I am sorry, M’am.  I will need your father on the line to answer these questions.

I have power of attorney.  His accounts are linked to mine.  Why do we have to involve my Dad?

This has to do with his profile.

I have no idea what this means.  The most important aspect was that for all of the planning, for all of the day-to-day handling of my father’s affairs, there are some places I cannot go without his express permission on tape.

I LEARNED THAT WE NEED TO MAKE BANKS ISSUE “FORMS OF POWER OVER EVERYTHING, INCLUDING, WITHOUT LIMITATION, WHATEVER” so that we can sign these and be finished with the chaos.  Because there is the law and there is banking law.

I call Dad back on a three-way conference.

Dad, I have you on the phone with Chase, so that I can talk to customer service about our inquiry.

Don’t you already have that authority?

SIDEBAR:  I love that Dad can still identify stupidity, even in dementia.  Which really makes a person wonder about banking in general.  (Sorry, Mighty.)
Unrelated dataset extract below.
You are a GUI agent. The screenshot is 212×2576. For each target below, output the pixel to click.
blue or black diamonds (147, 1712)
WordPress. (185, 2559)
The woman talked, doing her level best to ascertain that my father was who he was, etc., but he was too stressed and needed a familiar voice to prompt him.

Dad, Stacy needs your name. Dad, would you tell her your name?


SIDEBAR:  I love that Dad thinks that being dad is who he is.

Daddy, that is great.  Can you give your full name now??

So, he pretty much got the information right.

Dad, that last question was do you give me, [Blogger], permission to talk to Stacy about your affairs.

Of course; I thought we did that already.”

Ok, Dad, you can hang up now and I will call you back shortly.”

Ok, darling.  I love you.

I love you, Daddy.  Thanks.  I will call you back soon.

All was ok.  I resolved the matter and recapped with Dad.

I am a lucky man, to have the kids I have.

We are lucky.  These things are complicated and we can do this for you.  And we want to do this for you.

With nothing to worry about, I might live past 120!!

Don’t worry, Dad, we have that covered, too, but your children will be on social security, so we will have to pool resources. . . .

Another day, another problem resolved.


  • Little kids, little problems.
  • Big kids, big problems.
  • Aging parent, a combination of both and . . .

And I can only hope that, from day-to-day, there are mostly little problems until the day that it is THE BIG PROBLEM.